# Texto de lectura

============================================================

Celebramos la Epifanía del Señor. “Epifanía” viene de la lengua griega y significa “manifestación”. Se trata de la manifestación de Jesús como Mesías y Salvador a todas las personas de cualquier tiempo y lugar, sin importar procedencia, origen, condición, raza o color. Anuncia y perfila ya la “catolicidad” de la Iglesia.
San Mateo, que escribe su evangelio cerca del año 80 d.C., narra algo insólito e impactante para su comunidad cristiana, cuya mayoría procedía del judaísmo: “Después del nacimiento de Jesús en Belén de Judea, en tiempos del rey Herodes, unos magos que venían del Oriente se presentaron en Jerusalén preguntando: ¿Dónde está el rey de los judíos que ha nacido? Porque vimos su estrella en el oriente y hemos venido a adorarlo”. Es extraño que unos paganos (llamados en griego magoi, “magos”, pero que nada tiene que ver con la magia, como hoy se entiende) sean los primeros en reconocer y adorar a Jesús. Esos sabios, dedicados a observar la naturaleza y fenómenos extraordinarios, llegan a Jerusalén, preguntando por el “Rey de los judíos” que ha nacido y cuya estrella han visto en el Oriente.

============================================================

# Qué hacer
1. Por favor, resume en forma de lista el párrafo del texto sobre la Epifanía que empieza con "Celebramos la Epifanía del Señor", sin dejar fuera sus datos principales.
2. Según el texto sobre la Epifanía, ¿hacia qué año escribe San Mateo su evangelio?
3. Transcribe del texto sobre la Epifanía el fragmento que va desde "San Mateo, que" hasta "en el Oriente.".

# Datos sin procesar
============================================================

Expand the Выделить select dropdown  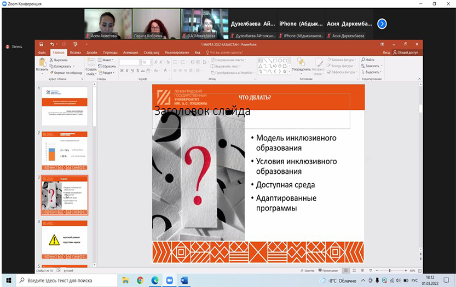tap(372, 72)
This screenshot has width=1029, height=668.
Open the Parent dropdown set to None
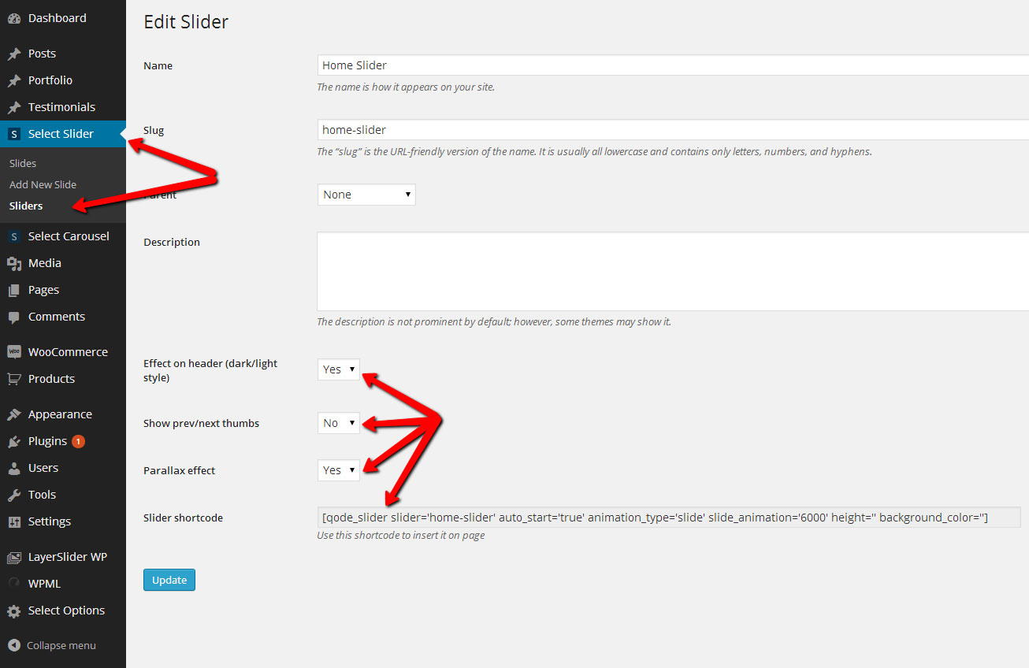366,195
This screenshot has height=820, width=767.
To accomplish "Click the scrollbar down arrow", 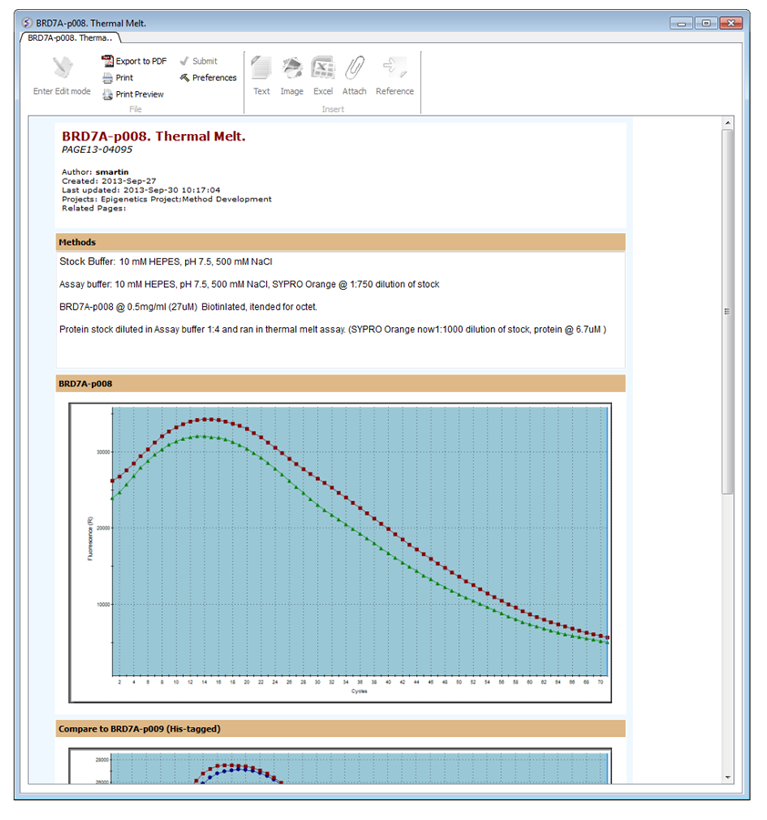I will pyautogui.click(x=727, y=776).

============================================================

# Las respuestas
1.
- Se celebra la Epifanía del Señor.
- "Epifanía" viene del griego y significa "manifestación".
- Es la manifestación de Jesús como Mesías y Salvador a todas las personas de cualquier tiempo y lugar, sin importar procedencia, origen, condición, raza o color.
- Anuncia y perfila ya la "catolicidad" de la Iglesia.

2. Cerca del año 80 d.C.

3.
San Mateo, que escribe su evangelio cerca del año 80 d.C., narra algo insólito e impactante para su comunidad cristiana, cuya mayoría procedía del judaísmo: “Después del nacimiento de Jesús en Belén de Judea, en tiempos del rey Herodes, unos magos que venían del Oriente se presentaron en Jerusalén preguntando: ¿Dónde está el rey de los judíos que ha nacido? Porque vimos su estrella en el oriente y hemos venido a adorarlo”. Es extraño que unos paganos (llamados en griego magoi, “magos”, pero que nada tiene que ver con la magia, como hoy se entiende) sean los primeros en reconocer y adorar a Jesús. Esos sabios, dedicados a observar la naturaleza y fenómenos extraordinarios, llegan a Jerusalén, preguntando por el “Rey de los judíos” que ha nacido y cuya estrella han visto en el Oriente.